É uma frase extraordinária.
No evento, Janones falava na condição de palestrante que
atuou como ponta de lança digital na campanha que elegeu Lula em 2022 e agora
se prepara para reassumir o posto. Com orgulho incontido, relatou como, em duas
ocasiões, usou sua técnica de “desviar o foco” e “criar versão dos fatos”, que
nega equivaler à mentira.
Exemplos: inventou que o candidato Jair
Bolsonaro, se eleito, poderia nomear o ex-presidente Fernando Collor ministro;
e, às vésperas de um debate, para desestabilizar o oponente de Lula, espalhou
ter tido acesso a conteúdo explosivo do celular do falecido ex-ministro Gustavo
Bebianno. “Estou me lixando de falarem que é de baixo nível”, completou.
A contar pela falta de cerimônia do discurso — e pela
ausência de protestos na plateia petista —, não será pouco o “tudo” que Janones
promete fazer neste ano para “salvar a democracia”. Estará à altura de sua
nêmesis, o também deputado, influenciador e especialista em espertezas digitais
Nikolas Ferreira (PL-MG), que em 2025 surfou na mentira de que o governo do PT
poderia futuramente taxar o Pix.
À parte o festival de finezas, sugere a fala de Janones, a
que os brasileiros deverão assistir nesta eleição, sua frase lapidar mostrou
como a plasticidade do conceito de desinformação pode fazer com que sirva a
diferentes e até antagônicas funções. O combate às fake news é necessário para
salvar a democracia? Pois seu uso também pode ser, informou o deputado.
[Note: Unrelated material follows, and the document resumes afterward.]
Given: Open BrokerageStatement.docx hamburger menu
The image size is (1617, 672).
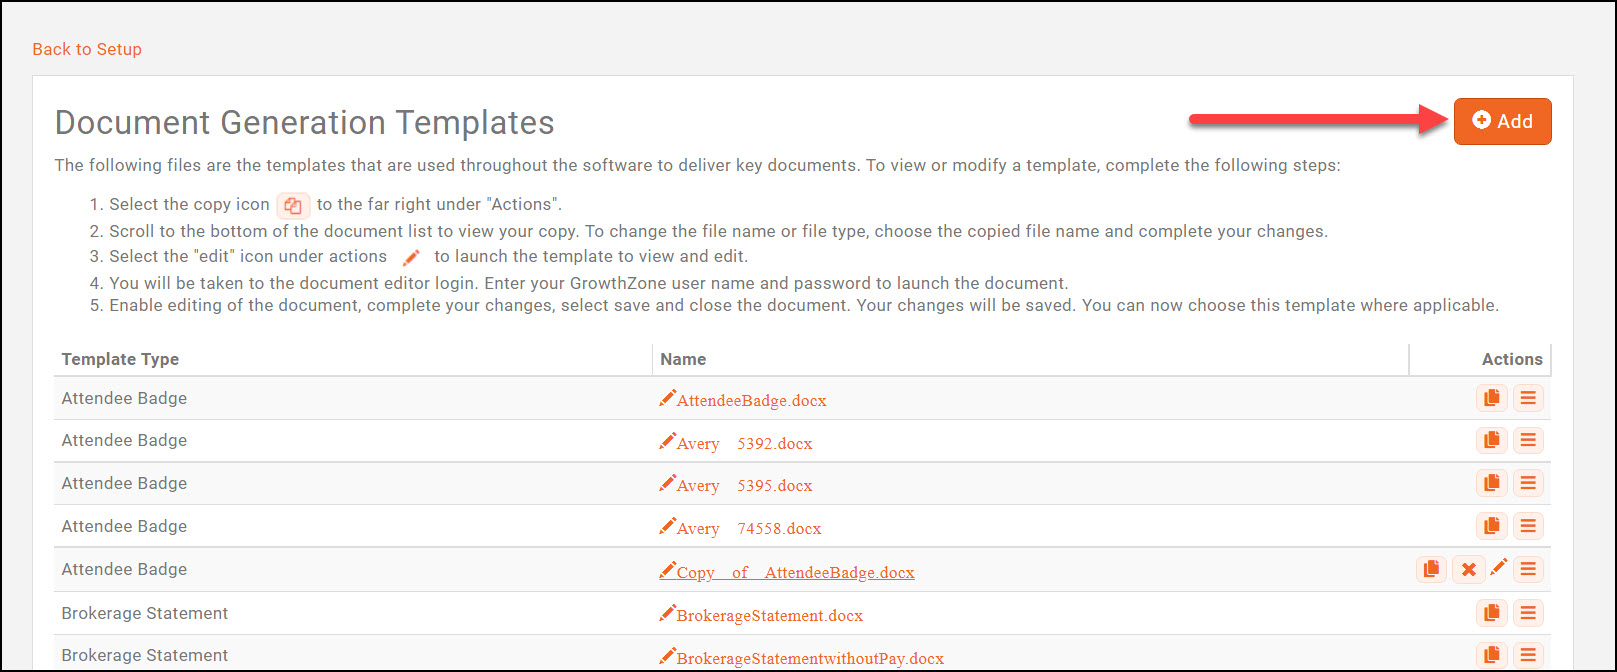Looking at the screenshot, I should click(1527, 613).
No Brasil, fake news deixou há muito de designar apenas uma
mentira espalhada em massa para virar uma categoria moralmente prestigiosa a
justificar medidas excepcionais. O Inquérito das Fake News, aberto de ofício e
depois de sete anos ainda vivo, é um monumento a essa exceção permanente.
A situação tende a piorar neste ano eleitoral. Por lei, a
contenção das fake news nas redes se dará em três instâncias. A detecção
inicial dos conteúdos ilícitos — por falsidade, manipulação,
descontextualização — caberá, em grande parte, às plataformas. Executivos e
moderadores de empresas como X, YouTube e TikTok decidirão se determinado
material deve ficar no ar, ser reduzido em alcance ou removido. O Tribunal
Superior Eleitoral também pode determinar a remoção de conteúdo que, pelos
mesmos motivos, considere passível de “afetar o equilíbrio da eleição ou a
integridade do processo eleitoral”.
A ANPD, vinculada ao Ministério da Justiça, não tem
competência para dizer se este ou aquele post é falso. Seu papel, pelo Decreto
12.975/2026, assinado por Lula, será fiscalizar se as plataformas cumprem suas
obrigações. Se a distinção parece tranquilizadora, engana-se o leitor. Num
ambiente eleitoral em que as plataformas sabem poder ser punidas por omissão,
elas tenderão, em caso de dúvida, a remover mais, e não menos. O governo não
precisa ser oficialmente o Ministério da Verdade para influenciar o ecossistema
das redes. Basta criar os incentivos para que outros — por cautela ou
conveniência — façam o trabalho censório e seletivo.
É nesse ambiente, em que fake news podem justificar
providências e controles extraordinários, que a concepção maximalista da
liberdade de expressão passa a fazer sentido — resguardados, obviamente, os
crimes previstos em lei. Fake news são perniciosas, mas o custo de dar ao
Estado, ao Judiciário ou às plataformas a prerrogativa de calar ideias que
consideram falsas ou distorcidas pode ser mais perigoso que o dano que se
pretende evitar. Janones ensinou a lição: na política e nas eleições, o mesmo
expediente pode ser crime ou virtude — é só uma questão de ponto de vista.